Auszahlungen für Pensionist:innen und Bezieher:innen von Sozialhilfe starten

Wien (OTS) 28 Milliarden Euro schwer ist das im Juni präsentierte 3. Entlastungspaket der Bundesregierung. Im September wird ein großer Teil der kurzfristigen Maßnahmen wirksam. Für Mindestpensionist:innen, Bezieher:innen von Sozialhilfe und Arbeitslosengeld gibt es einen Teuerungsausgleich von 300 Euro. Viele Pensionist:innen erhalten eine Direkthilfe bis zu 500 Euro. Auch 500 Euro Klimabonus und Anti-Teuerungsbonus werden ab September ausbezahlt. „Viele Menschen leiden enorm unter den Preiserhöhungen. Unsere Sofortmaßnahmen bringen Hilfe für all jene, die sie wirklich brauchen“, betont Sozialminister Johannes Rauch. ****

Bereits im August erhielten Familien 180 Euro zusätzliche Familienbeihilfe pro Kind. Nun stehen die nächsten Soforthilfen vor der Auszahlung. Rund 200.000 Menschen mit besonders kleinen Pensionen, die Ausgleichszulage erhalten, 120.000 Bezieher:innen von Sozialhilfe sowie rund 250.000 Empfänger:innen von Arbeitslosengeld bekommen 300 Euro Teuerungsausgleich auf ihr Konto. Die Bundesregierung hat dafür 180 Millionen Euro vorgesehen.

Eine außerordentliche Einmalzahlung von bis zu 500 Euro steht auch Pensionist:innen ins Haus. Bei einer Pension zwischen 1.200 und 1.800 Euro gibt es die Zahlung in voller Höhe. Für kleinere Pensionen gibt es eine Einschleifregelung, für höhere Pensionen bis zu 2.250 Euro brutto eine Ausschleifregelung. Die Zahlung für Pensionist:innen entspricht dem Teuerungsabsetzbetrag, den Arbeitnehmer:innen Anfang 2023 bei ihrem Jahresausgleich steuerlich geltend machen können. Beide Maßnahmen sind mit 1,5 Milliarden Euro budgetiert.

Ebenfalls ab September werden Klimabonus und Anti-Teuerungsbonus ausbezahlt. Sie betragen 500 Euro für Erwachsene und 250 Euro für Kinder. Bezugsberechtigt sind alle in Österreich lebenden Personen. Das Gesamtvolumen liegt bei 2,8 Milliarden Euro.

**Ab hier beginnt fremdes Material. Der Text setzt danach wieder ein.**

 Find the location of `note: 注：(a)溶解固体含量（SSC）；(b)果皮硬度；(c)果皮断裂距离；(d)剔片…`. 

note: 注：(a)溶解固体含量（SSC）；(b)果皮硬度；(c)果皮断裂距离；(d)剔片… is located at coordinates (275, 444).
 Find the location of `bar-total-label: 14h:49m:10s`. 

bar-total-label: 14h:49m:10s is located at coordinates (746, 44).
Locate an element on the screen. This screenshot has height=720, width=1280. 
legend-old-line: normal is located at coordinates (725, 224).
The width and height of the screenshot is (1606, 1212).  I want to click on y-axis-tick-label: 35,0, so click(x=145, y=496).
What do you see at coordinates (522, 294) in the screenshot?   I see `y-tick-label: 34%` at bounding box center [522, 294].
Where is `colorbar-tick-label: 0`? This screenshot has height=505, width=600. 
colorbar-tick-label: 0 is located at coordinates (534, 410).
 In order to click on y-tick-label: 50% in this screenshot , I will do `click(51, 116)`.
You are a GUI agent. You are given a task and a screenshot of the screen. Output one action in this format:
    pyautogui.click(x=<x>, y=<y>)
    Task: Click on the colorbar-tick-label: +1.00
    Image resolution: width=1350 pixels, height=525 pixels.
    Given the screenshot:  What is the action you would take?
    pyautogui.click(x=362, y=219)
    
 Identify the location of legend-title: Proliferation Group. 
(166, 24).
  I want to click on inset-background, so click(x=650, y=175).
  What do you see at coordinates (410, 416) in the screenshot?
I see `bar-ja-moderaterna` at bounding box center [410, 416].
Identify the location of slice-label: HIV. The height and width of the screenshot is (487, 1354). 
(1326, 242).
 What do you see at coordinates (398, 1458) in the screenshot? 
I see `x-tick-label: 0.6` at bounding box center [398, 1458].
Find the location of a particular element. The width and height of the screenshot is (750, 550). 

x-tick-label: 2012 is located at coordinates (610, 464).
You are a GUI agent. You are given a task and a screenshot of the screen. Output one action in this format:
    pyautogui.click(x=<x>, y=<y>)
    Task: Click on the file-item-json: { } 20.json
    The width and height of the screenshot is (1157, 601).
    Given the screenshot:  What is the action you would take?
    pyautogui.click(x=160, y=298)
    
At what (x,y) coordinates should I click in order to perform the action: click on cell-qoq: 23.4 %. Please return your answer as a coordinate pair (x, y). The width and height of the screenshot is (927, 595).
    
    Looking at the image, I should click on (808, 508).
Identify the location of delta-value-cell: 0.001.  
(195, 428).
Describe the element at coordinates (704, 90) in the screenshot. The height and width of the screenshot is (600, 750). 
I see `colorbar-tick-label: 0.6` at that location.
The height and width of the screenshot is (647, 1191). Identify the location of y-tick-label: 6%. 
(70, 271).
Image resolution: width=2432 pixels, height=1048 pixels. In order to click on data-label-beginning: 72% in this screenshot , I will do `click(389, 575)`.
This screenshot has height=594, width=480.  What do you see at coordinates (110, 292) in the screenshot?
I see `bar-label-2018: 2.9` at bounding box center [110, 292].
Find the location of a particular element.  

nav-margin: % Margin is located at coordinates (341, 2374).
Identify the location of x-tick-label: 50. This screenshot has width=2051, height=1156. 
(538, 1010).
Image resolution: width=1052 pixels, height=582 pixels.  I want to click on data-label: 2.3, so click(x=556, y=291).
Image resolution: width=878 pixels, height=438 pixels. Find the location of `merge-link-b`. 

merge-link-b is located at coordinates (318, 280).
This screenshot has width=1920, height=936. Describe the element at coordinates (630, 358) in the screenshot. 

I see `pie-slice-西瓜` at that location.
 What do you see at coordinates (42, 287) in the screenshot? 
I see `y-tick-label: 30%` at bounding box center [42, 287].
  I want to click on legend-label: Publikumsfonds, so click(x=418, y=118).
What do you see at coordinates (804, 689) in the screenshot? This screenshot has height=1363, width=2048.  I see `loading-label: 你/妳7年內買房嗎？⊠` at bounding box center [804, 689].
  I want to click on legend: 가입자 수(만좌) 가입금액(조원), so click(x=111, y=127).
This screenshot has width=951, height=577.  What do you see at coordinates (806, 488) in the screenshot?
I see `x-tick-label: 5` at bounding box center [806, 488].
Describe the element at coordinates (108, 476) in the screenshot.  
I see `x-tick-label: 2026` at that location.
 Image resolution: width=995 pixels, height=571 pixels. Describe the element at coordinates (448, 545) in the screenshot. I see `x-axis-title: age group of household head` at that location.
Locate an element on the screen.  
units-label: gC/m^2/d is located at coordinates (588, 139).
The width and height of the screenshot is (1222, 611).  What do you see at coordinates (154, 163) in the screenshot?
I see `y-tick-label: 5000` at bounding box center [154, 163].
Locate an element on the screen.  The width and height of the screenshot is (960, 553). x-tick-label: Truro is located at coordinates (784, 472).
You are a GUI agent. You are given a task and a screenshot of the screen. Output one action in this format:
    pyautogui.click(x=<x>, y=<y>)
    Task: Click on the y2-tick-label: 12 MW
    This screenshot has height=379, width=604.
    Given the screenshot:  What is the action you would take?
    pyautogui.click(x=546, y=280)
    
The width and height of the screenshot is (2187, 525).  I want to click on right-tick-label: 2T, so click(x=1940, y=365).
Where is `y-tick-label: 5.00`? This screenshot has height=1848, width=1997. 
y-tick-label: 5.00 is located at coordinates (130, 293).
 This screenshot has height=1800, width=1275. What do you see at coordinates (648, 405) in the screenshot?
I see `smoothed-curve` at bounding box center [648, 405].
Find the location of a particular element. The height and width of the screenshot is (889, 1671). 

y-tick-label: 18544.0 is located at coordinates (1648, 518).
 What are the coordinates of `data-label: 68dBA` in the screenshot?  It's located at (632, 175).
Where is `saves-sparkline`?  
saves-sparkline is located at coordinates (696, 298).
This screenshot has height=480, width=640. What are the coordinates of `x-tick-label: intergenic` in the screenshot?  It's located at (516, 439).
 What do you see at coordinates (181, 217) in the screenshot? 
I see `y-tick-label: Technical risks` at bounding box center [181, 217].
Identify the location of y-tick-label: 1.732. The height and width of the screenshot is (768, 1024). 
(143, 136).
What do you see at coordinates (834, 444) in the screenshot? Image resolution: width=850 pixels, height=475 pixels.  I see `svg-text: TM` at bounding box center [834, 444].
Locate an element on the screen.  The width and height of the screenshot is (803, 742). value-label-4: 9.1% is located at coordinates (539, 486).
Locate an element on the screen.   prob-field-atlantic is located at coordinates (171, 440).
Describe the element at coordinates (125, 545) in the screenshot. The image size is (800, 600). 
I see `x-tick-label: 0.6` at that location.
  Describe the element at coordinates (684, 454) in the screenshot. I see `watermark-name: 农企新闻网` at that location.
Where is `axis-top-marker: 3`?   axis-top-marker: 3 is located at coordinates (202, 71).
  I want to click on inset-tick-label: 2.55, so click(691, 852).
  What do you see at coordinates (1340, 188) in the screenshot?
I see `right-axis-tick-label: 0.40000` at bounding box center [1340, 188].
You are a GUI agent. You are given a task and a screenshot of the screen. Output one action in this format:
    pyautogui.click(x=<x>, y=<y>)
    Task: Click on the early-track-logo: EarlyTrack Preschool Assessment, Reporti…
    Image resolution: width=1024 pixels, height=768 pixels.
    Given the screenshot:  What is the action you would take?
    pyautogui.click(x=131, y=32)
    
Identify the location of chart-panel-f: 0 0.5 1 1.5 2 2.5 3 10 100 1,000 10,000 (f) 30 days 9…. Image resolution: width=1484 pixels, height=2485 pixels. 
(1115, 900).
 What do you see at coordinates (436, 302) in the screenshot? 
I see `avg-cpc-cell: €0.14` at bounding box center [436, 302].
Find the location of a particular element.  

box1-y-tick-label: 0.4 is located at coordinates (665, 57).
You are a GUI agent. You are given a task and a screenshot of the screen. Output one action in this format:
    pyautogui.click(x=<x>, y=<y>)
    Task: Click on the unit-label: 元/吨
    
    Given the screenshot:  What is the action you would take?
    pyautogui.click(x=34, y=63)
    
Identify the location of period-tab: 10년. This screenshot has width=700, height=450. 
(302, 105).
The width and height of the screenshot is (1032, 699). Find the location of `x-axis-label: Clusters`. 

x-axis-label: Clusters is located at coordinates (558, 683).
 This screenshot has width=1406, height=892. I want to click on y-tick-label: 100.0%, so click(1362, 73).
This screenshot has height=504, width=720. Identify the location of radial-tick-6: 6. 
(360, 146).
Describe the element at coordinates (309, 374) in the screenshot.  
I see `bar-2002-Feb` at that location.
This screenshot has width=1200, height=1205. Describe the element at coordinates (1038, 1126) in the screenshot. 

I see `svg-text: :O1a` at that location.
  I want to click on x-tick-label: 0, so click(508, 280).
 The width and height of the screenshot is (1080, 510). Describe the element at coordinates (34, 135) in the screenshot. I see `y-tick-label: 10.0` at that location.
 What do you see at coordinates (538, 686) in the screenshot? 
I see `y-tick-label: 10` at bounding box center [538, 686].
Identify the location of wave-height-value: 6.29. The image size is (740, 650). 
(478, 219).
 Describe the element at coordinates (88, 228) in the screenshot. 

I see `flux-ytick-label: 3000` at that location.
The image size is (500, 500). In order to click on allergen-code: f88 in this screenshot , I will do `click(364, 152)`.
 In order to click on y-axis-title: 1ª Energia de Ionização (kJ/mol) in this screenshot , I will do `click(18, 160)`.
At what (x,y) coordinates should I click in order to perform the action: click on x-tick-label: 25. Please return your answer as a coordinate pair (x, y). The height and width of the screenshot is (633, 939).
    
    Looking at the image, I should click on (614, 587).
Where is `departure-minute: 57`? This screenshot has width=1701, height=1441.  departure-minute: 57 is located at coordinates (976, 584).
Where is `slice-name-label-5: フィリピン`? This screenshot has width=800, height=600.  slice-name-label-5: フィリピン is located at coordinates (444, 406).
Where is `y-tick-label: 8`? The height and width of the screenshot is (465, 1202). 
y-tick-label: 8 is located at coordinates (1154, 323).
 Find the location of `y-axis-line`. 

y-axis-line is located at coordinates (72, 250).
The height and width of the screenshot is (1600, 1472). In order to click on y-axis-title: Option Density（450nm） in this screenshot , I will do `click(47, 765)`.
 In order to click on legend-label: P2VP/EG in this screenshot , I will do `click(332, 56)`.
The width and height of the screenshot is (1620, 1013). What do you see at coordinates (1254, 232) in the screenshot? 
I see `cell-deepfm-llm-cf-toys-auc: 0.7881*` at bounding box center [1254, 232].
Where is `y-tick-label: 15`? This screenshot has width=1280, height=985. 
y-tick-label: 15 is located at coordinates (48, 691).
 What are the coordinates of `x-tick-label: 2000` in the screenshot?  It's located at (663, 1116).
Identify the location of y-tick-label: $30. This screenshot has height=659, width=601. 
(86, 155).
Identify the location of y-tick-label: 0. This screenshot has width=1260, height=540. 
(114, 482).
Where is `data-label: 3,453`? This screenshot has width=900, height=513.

„Die Unterstützung wird von vielen Menschen mit geringem Einkommen schon dringend erwartet“, weiß Sozialminister Johannes Rauch. „Bis zu 1.000 Euro pro Person sind ein wichtiger Beitrag, um die Preissteigerungen bei Energie, Lebensmitteln und beim Wohnen abzufedern. Das Geld erhalten die Menschen schon in den nächsten Tagen aufs Konto.“ Bei vielen Menschen mit geringem Einkommen erhöht sich das zusätzliche Jahreseinkommen durch die Soforthilfen um rund 10 Prozent.

„Wohnschirm“ um 60 Mio Euro aufgestockt

Für Menschen, die angesichts der hohen Inflation vom Verlust ihrer Wohnung bedroht sind, stellt das Sozialministerium ebenfalls zusätzliche Mittel bereit. Das Projekt „Wohnschirm“ bietet finanzielle Mittel bei Mietrückständen. Seit dem Start des Programms im März wurden bereits über 1.000 Haushalte vor Delogierung bewahrt. Das vom Sozialministerium initiierte Projekt wird im Rahmen des 3. Entlastungspakets um 60 Millionen Euro aufgestockt.